The OptimizationWorkChain returns two outputs: The optimized value of the function, and the uuid of the optimal function workchain. This can be used to retrieve the exact inputs and outputs of the best run of the evaluated function.

The other optimization engines which are included in aiida-optimize are described in the reference section.

Developing an optimization engine

In this section, we give a rough description of how the optimization engines itself are structured. If you wish to develop your own optimization engine, we also highly recommend looking at the code of the existing engines for inspiration.

The optimization engines are usually split into two parts: The implementation, and a small wrapper class. These classes have corresponding base classes, OptimizationEngineImpl and OptimizationEngineWrapper. While the implementation contains the logic of the optimization engine itself, the wrapper is a factory class which is exposed to the user, used only to instantiate an instance of the implementation.

The reason for this split is that the engine itself needs to be serializable into a “state” which can be stored between steps of the AiiDA workchain, and then re-created from that state. Since the state usually contains more parameters than what needs to be exposed when the engine is first instantiated, the wrapper is added to hide away these parameters from the end user.

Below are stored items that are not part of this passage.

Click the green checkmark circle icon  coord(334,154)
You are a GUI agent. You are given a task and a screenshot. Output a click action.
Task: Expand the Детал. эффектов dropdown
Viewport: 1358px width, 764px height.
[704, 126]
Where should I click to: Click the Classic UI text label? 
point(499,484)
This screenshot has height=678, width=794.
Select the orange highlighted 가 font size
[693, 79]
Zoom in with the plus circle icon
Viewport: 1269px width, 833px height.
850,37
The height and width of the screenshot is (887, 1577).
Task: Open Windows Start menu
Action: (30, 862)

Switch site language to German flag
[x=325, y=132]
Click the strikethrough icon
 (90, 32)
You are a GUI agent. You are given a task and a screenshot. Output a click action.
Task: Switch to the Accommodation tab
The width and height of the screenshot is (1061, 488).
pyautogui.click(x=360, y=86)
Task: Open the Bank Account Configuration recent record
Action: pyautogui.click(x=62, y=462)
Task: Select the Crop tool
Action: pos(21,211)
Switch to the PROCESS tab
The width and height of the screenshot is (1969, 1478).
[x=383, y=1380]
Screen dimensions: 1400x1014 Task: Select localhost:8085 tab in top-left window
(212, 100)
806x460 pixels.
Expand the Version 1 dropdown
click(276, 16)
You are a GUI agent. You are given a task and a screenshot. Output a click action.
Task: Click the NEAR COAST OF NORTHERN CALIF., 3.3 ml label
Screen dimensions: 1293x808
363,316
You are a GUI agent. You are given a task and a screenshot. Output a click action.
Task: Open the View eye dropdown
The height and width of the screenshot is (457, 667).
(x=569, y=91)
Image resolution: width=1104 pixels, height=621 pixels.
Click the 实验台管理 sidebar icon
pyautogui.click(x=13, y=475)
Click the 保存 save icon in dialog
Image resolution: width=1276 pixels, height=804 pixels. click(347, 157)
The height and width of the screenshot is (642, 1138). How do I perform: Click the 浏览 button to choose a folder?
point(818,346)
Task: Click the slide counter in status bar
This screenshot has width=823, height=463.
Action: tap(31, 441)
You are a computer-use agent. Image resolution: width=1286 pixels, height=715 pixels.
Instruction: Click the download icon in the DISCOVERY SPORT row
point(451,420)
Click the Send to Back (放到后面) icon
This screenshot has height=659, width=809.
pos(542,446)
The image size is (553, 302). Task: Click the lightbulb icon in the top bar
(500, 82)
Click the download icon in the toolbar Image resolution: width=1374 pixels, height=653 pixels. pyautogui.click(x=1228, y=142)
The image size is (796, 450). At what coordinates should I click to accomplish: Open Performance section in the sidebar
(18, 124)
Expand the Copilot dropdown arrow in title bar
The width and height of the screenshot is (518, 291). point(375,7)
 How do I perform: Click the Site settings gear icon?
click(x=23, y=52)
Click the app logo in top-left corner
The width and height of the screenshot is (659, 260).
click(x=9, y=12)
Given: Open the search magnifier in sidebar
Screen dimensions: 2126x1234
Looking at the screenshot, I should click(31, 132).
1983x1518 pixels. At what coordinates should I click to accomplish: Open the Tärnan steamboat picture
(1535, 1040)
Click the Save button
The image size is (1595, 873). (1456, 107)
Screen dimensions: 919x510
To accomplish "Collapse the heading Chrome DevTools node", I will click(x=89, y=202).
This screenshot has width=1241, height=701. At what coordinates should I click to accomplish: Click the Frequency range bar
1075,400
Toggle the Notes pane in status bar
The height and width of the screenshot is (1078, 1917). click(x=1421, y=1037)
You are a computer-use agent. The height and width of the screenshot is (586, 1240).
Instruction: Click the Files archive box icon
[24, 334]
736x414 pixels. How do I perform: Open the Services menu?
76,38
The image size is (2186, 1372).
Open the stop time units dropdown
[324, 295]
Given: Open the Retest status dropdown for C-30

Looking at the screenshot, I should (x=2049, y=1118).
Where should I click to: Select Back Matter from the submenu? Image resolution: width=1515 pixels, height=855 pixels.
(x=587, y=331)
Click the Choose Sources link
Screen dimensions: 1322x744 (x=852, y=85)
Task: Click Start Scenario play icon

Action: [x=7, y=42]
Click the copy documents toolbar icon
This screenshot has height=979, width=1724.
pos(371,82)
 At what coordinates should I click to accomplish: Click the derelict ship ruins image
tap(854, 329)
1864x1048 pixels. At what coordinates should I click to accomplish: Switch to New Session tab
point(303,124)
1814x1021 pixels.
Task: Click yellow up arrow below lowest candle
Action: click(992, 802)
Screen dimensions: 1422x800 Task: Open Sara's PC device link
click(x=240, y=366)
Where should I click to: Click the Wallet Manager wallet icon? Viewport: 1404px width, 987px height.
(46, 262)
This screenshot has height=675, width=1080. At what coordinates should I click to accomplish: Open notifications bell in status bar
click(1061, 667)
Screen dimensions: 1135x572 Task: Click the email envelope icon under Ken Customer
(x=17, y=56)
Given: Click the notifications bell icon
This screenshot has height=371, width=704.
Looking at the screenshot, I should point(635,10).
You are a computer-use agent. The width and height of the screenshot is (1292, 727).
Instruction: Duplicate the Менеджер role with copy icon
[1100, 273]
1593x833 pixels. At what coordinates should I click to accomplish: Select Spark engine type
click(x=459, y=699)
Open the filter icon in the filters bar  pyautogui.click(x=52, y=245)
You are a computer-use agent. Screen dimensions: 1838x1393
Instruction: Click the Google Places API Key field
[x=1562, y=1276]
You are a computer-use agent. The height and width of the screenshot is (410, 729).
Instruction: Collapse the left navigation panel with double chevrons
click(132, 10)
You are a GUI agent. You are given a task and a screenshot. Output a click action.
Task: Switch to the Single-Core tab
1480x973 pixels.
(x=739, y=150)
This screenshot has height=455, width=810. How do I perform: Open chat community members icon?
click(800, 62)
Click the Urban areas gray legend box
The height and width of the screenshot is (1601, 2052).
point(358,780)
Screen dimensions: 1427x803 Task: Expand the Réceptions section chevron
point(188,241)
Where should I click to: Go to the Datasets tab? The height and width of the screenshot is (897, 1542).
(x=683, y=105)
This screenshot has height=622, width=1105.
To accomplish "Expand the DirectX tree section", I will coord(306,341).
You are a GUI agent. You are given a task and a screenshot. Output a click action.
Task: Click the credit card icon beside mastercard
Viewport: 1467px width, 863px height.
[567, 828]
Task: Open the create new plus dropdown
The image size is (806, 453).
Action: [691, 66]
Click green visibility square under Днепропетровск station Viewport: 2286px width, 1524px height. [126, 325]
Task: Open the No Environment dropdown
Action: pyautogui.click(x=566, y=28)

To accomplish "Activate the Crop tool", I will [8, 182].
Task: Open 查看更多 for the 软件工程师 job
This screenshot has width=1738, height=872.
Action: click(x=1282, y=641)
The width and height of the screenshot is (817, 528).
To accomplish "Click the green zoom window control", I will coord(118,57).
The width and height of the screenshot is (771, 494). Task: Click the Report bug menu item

The OptimizationEngineImpl describes the methods which need to be implemented by an optimization engine. In particular, methods for creating new inputs, updating the engine from evaluation outputs, and serializing it to its state need to be provided. The base class itself keeps track of which evaluations have been launched. This is done using the ResultMapping class, which contains a dictionary that maps a key to a Result containing the evaluation inputs and outputs. The OptimizationWorkChain uses these same keys to identify the corresponding processes.